It was a banana duct-taped to a wall (see photo at left).

And it’s no more. “The student told the museum he ate it because he was hungry,” CNN reported (in a story here).

If I duct-tape a banana to a wall, it’s a banana (and potentially food). If Italian artist Maurizio Cattelan does it, it’s an “iconic artwork” that sold for $120,000. Let me tell you, I’ve got a banana for sale, too!

I mean, what kind of racket is that — you buy a banana at a grocery store for 89¢/lb., tape it to a wall with 1/10th of a cent’s worth of duct tape, and sell it for $120K? That’s one hell of a markup. Even Bill Gates never scored a profit margin like that.

The banana “sculpture” even had a name: “Comedian.” The joke was on the sucker who paid 120 Big Ones for it. What happens to that “art” investment when the banana goes bad (photo, below right), as all bananas do in short order?

This is not the place to dive into a deep discussion of what “art” is. It’s not whatever someone will pay money for, although $120K will give anything, even a banana, cachet if someone’s willing to pony up, and in this case, someone did. But I’m almost sure there’s a tax dodge or some other angle in there.

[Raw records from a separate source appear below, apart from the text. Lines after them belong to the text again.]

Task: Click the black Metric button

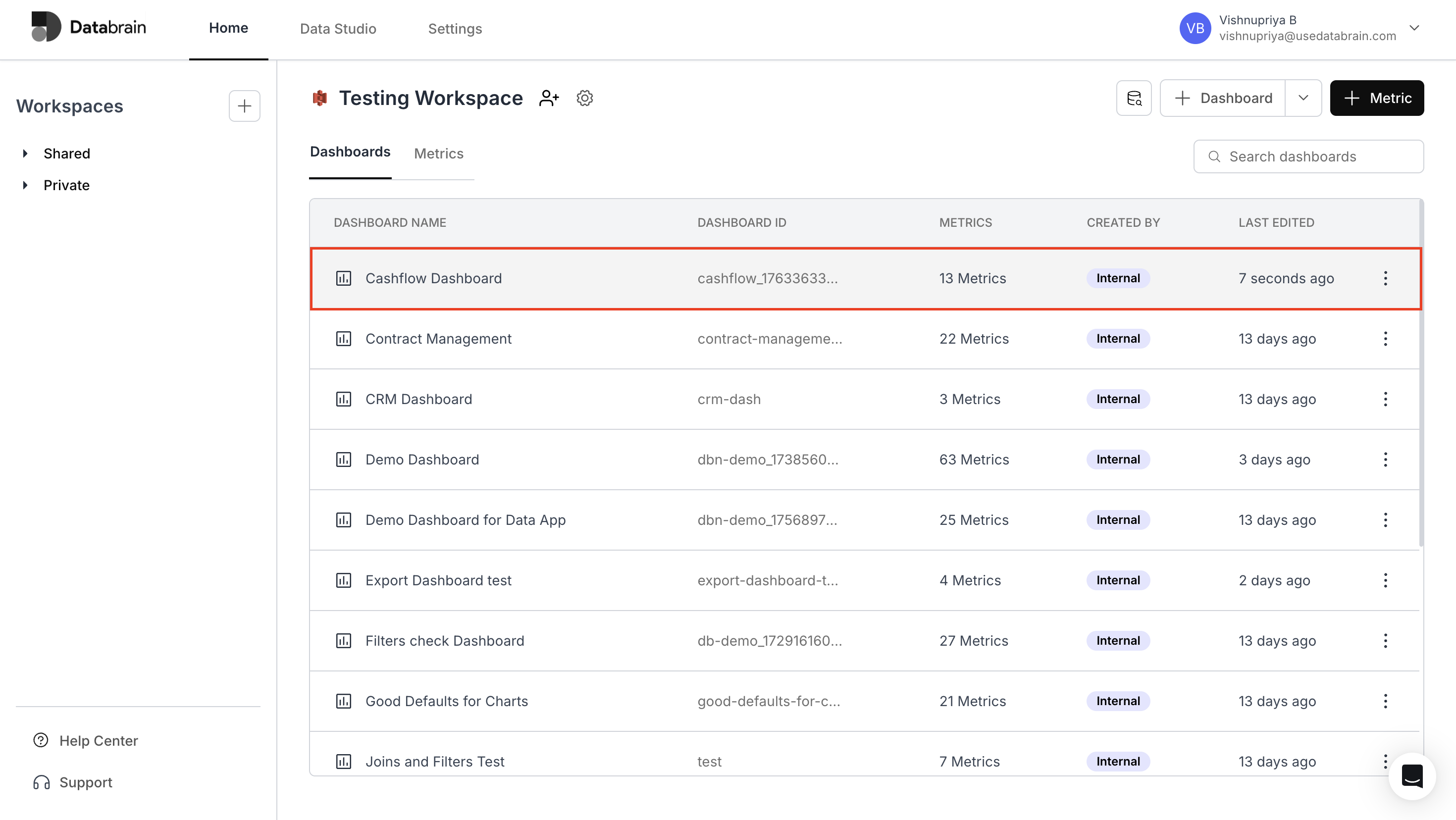Action: 1376,99
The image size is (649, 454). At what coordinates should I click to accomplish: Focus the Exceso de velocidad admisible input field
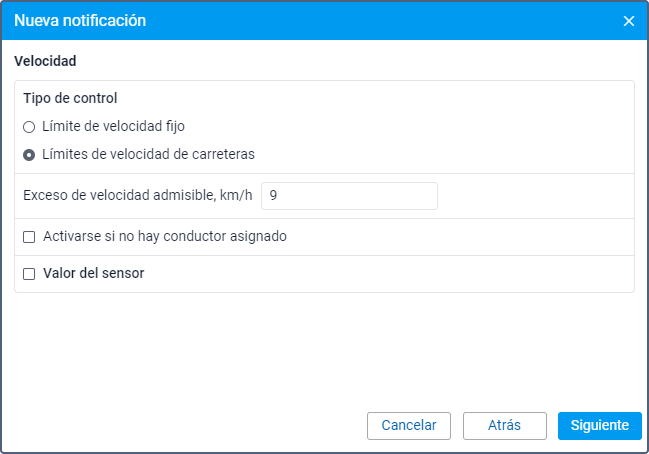(349, 197)
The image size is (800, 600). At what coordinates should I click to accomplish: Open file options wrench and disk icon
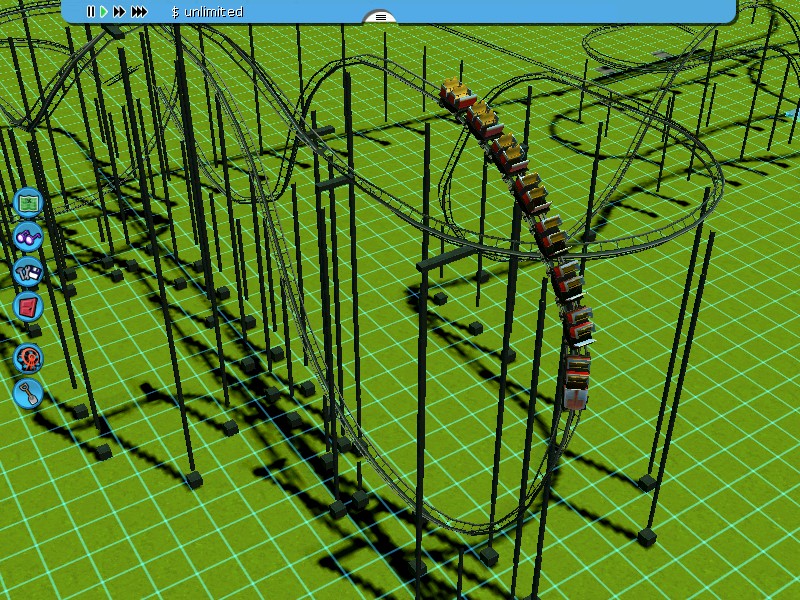point(28,272)
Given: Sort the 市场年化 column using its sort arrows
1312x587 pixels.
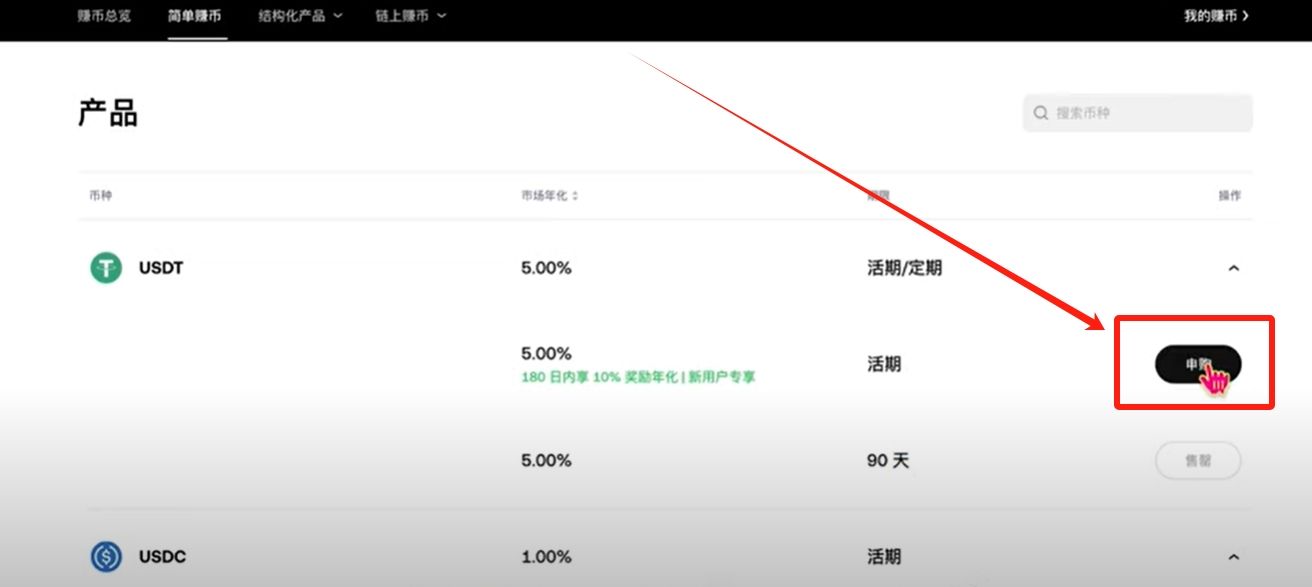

The dictionary says art is “the conscious use of skill and creative imagination especially in the production of aesthetic objects.” In my book, that rules out a banana taped to a wall, because the artist didn’t produce the banana, a tree did.

I think the argument will be that it’s art because no one ever thought of taping a banana to a wall before, and since what artists do is make us see familiar things in new ways, and we’re all familiar with bananas but had never seen one duct-taped to a walls that makes it original — and therefore art. To which I say, baloney.

I won’t go so far as to say that if it’s perishable, it isn’t art, because everything is perishable. Cave paintings that are 35,000 years old won’t last forever, but they’re undeniably art. Michelangelo’s famous “David” statue is marble, not butter, but I guess whether it’s art or pornography depends on which state you teach 6th graders in (see story here; for another stupid firing, go here). But it seems to me that if you can eat it, it’s food, not art, so I’ll side with that student on this one.

In any case, even if “Comedian” once was art, it’s not anymore. Now it’s indisputably just food, and within 24 hours, what’s left of it will be poop. For 120 grand, are there any takers?